El "socius" anotó aquella nueva orden de detención, sin que en su rostro se notara la menor impresión producida por tan estupendas arbitrariedades.
– Ya está, reverendo padre – dijo a su superior.
– Bueno; ahora toma nota de otra comunicación, que enviarás al mismo tribunal, pidiendo el procesamiento y el envío a la galera, por unos cuantos años, de una partera de esta capital, llamada Manuela Gómez.
Entonces el secretario no permaneció impasible, pues su rostro palideció hasta tomar un tinte amarillento y miró con asombro y alarma a su superior.
– Escribe – dijo éste con tono imperioso – . ¿Qué es lo que te detiene?
– ¡Padre mío! – exclamó el "socius" con trémula voz – . ¡Esa mujer es mi madre!

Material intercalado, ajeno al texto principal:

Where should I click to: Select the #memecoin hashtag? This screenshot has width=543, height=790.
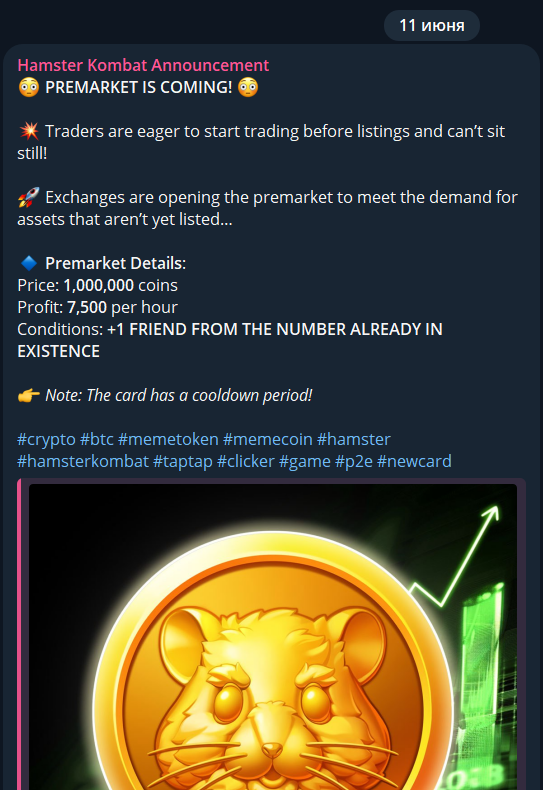click(x=267, y=439)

– Un jesuíta no tiene más madre que la Orden.
– Es el ser que más ha hecho por mí en el mundo. ¡Perdón para ella, padre mío! ¡Perdón para mi madre!
– Tú lo has dicho no hace mucho rato; Hay que ser inexorable y castigar con mano ruda a todo el que estorbe y desbarate los planes de la Compañía. Esa mujer, con sus revelaciones, ha producido la tragedia de ayer y es preciso castigarla. Sé, pues, consecuente, y obedece.
El miserable "socius" causaba lástima.
Aquel canalla de sotana mugrienta, por lo regular tan repugnante y antipático, estaba transfigurado con el cariño filial. Nunca había amado gran cosa a su madre y ésta había sufrido continuos desdenes del sér criado a costa de tantos sacrificios; pero en aquel momento, al verla en peligro, el instinto filial se sublevaba momentáneamente en su conciencia, borrando, aunque sólo por un instante, las criminales aficiones que le dominaban.
Con el rostro pálido, la vista extraviada y el ademán suplicante, el hermano Antonio parecía implorar compasión de su superior, que le contemplaba sonriente afectando no comprender la causa de tal situación.
Hubo un instante en que el "socius" pareció dispuesto a arrodillarse ante el padre Claudio, pero se detuvo al ver que éste le dirigía una mirada fría y desdeñosa.
– Hermano Antonio – dijo el jesuíta con altivez y lentitud – , sois mi secretario y tenéis el deber de hacer cuanto yo os diga. Si es que no estáis dispuesto a obedecerme, libre encontraréis la puerta. Ni la Orden ni yo necesitamos hombres ligados al mundo por fútiles preocupaciones. Veo que me he engañado y que no sois lo que yo creía.
El espíritu de maldad que encerraba el cuerpo del "socius" se agitó furiosamente al contacto de tal latigazo y todo el afecto filial se desvaneció rápidamente.
La diabólica ambición resucitó en el hermano Antonio, sus ojos brillaron, y agitando la cabeza como para arrojar muy lejos tristes y abrumadores pensamientos, púsose a escribir.
El padre Claudio miró por encima de los hombros de su secretario lo que éste escribía, y al ver que anotaba la orden para enviar a su madre a la cárcel, sonrió con expresión mefistofélica y dijo, al mismo tiempo que golpeaba amistosamente su espalda:
– Estoy satisfecho. Tú irás muy lejos, pues eres de la pasta de los grandes hombres. Dentro de poco harás el cuarto voto y la Compañía reconocerá en ti un modelo de jesuítas.